Have you looked at the mutable.ParIterable in the collection.parallel package?
To access an iterator over elements you can do something like
val x = ParIterable.fill(100000)(someFn).iterator
From the docs:
Parallel operations are implemented with divide and conquer style algorithms that parallelize well. The basic idea is to split the collection into smaller parts until they are small enough to be operated on sequentially.
...
The higher-order functions passed to certain operations may contain side-effects. Since implementations of bulk operations may not be sequential, this means that side-effects may not be predictable and may produce data-races, deadlocks or invalidation of state if care is not taken. It is up to the programmer to either avoid using side-effects or to use some form of synchronization when accessing mutable data.
I'm writing an application server and there is a message sending loop. A message is composed of fields and thus can be viewed as an iterator that iterates over the fields. And there is a message queue that is processed by the message loop, but the loop is breakable at any time (e.g. when the socket buffer is full) and can be resumed later. Current implementation looks like:
private val messageQueue: Queue[Iterator[Field]]
sent = 0
breakable {
for (iterator <- messageQueue) {
for (field <- iterator) {
... breakable ...
}
sent += 1
}
} finally messageQueue.trimStart(sent)
This works and is not bad, but then I thought I could make the code a bit cleaner if I could replace the queue by an iterator that concatenates iterators using the ++ operator. To say:
private val messageQueue: Iterator[Field] = message1.iterator ++ message2.iterator ++ ...
breakable {
for (field <- messageQueue) {
... breakable ...
}
}
Now the code looks much cleaner but there's a performance issue. Concatenated iterators form a (unbalanced) tree internally so the next() operation takes O(n) of time. So the iteration takes O(n^2) of time overall.
To summarize, the messages need to be processed just once so the queue doesn't need to be a Traversable. An Iterator (TraversableOnce) would do. I'd like to view the message queue as a collection of consecutive iterators but the ++ has a performance issue. Would there be a nice solution that makes the code cleaner but is efficient at the same time?
What if you just flatten them?
def flattenIterator[T](l: List[Iterator[T]]): Iterator[T] = l.iterator.flatten
Have you thought about using Stream and #::: to lazily concatenate your messages together?
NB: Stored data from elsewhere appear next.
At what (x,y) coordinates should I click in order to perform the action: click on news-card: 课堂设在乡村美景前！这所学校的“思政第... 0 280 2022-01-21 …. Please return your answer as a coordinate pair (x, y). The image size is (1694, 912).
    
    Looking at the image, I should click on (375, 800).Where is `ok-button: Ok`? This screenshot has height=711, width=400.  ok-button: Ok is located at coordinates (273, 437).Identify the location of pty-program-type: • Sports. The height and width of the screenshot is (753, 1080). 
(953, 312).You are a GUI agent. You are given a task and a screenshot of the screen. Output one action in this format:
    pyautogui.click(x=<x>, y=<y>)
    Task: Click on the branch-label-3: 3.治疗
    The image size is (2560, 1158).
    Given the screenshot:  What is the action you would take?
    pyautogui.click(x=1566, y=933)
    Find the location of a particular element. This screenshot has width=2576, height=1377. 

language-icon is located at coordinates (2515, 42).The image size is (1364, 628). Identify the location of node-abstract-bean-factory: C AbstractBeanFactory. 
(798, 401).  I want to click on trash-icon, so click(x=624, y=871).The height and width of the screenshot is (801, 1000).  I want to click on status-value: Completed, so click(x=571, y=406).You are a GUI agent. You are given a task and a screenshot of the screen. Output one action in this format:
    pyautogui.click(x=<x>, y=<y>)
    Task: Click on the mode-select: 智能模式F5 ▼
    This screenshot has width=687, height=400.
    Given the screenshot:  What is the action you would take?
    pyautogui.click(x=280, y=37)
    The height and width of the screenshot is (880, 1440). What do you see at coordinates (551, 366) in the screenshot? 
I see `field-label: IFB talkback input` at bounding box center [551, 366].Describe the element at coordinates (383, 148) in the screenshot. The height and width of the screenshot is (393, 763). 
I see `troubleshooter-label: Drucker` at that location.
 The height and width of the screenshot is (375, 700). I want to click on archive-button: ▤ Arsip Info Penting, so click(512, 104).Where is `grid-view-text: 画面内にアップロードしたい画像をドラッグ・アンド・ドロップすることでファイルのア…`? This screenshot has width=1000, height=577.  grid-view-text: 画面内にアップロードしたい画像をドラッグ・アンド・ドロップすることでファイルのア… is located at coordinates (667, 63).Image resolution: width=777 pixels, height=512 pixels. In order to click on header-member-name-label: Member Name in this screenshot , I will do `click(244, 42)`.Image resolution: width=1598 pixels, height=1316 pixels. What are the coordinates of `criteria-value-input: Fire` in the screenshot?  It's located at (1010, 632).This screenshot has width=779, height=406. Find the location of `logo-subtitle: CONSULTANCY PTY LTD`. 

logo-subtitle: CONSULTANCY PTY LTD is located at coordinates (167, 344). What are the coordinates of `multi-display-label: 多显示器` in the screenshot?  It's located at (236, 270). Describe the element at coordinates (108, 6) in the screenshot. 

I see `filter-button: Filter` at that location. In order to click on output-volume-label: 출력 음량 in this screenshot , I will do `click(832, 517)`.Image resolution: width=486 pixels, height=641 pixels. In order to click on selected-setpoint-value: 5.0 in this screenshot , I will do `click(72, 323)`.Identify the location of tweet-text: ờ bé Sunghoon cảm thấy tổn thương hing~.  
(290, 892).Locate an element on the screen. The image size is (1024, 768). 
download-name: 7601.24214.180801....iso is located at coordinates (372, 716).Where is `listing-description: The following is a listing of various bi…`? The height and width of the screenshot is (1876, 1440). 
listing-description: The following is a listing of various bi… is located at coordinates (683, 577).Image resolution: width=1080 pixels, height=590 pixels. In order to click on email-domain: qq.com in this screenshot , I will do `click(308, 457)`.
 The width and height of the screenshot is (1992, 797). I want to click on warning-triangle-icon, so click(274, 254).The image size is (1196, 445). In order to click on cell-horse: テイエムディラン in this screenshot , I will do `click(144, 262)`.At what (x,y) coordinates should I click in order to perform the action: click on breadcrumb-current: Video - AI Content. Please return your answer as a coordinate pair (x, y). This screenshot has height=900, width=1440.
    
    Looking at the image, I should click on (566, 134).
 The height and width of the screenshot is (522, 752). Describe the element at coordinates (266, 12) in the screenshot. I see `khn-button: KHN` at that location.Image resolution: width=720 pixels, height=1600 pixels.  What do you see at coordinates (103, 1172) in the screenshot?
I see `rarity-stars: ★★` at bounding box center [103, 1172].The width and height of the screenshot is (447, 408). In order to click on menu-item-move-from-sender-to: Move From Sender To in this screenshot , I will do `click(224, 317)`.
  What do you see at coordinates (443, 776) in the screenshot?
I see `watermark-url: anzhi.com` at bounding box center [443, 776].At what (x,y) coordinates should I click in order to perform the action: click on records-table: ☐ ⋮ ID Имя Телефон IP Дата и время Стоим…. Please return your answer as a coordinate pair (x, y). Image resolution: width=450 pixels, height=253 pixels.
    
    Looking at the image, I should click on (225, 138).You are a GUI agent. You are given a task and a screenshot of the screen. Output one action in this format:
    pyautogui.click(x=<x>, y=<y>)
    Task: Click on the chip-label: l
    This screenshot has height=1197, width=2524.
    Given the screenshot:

private val messageQueue: Stream[Field] = message1.toStream #::: message2.toStream #::: ...
breakable {
for (field <- messageQueue) {
... breakable ...
}
}
As for the time complexity here, I believe it would be O(n) in the number of iterators you're concatenating (you need to call toStream for each iterator and #::: them together). However, the individual toStream and #::: operations should be O(1) since they're lazy. Here's the toStream implementation for Iterator:
def toStream: Stream[A] =
if (self.hasNext) Stream.cons(self.next, self.toStream)
else Stream.empty[A]
This will take constant time because the 2nd argument to Stream.cons is call-by-name, so it won't get evaluated until you actually access the tail.
However, the conversion to Stream will add a constant factor of overhead for each element access, i.e. instead of just calling next on the iterator it will have to do a few extra method calls to force the lazy tail of the stream and access the contained value.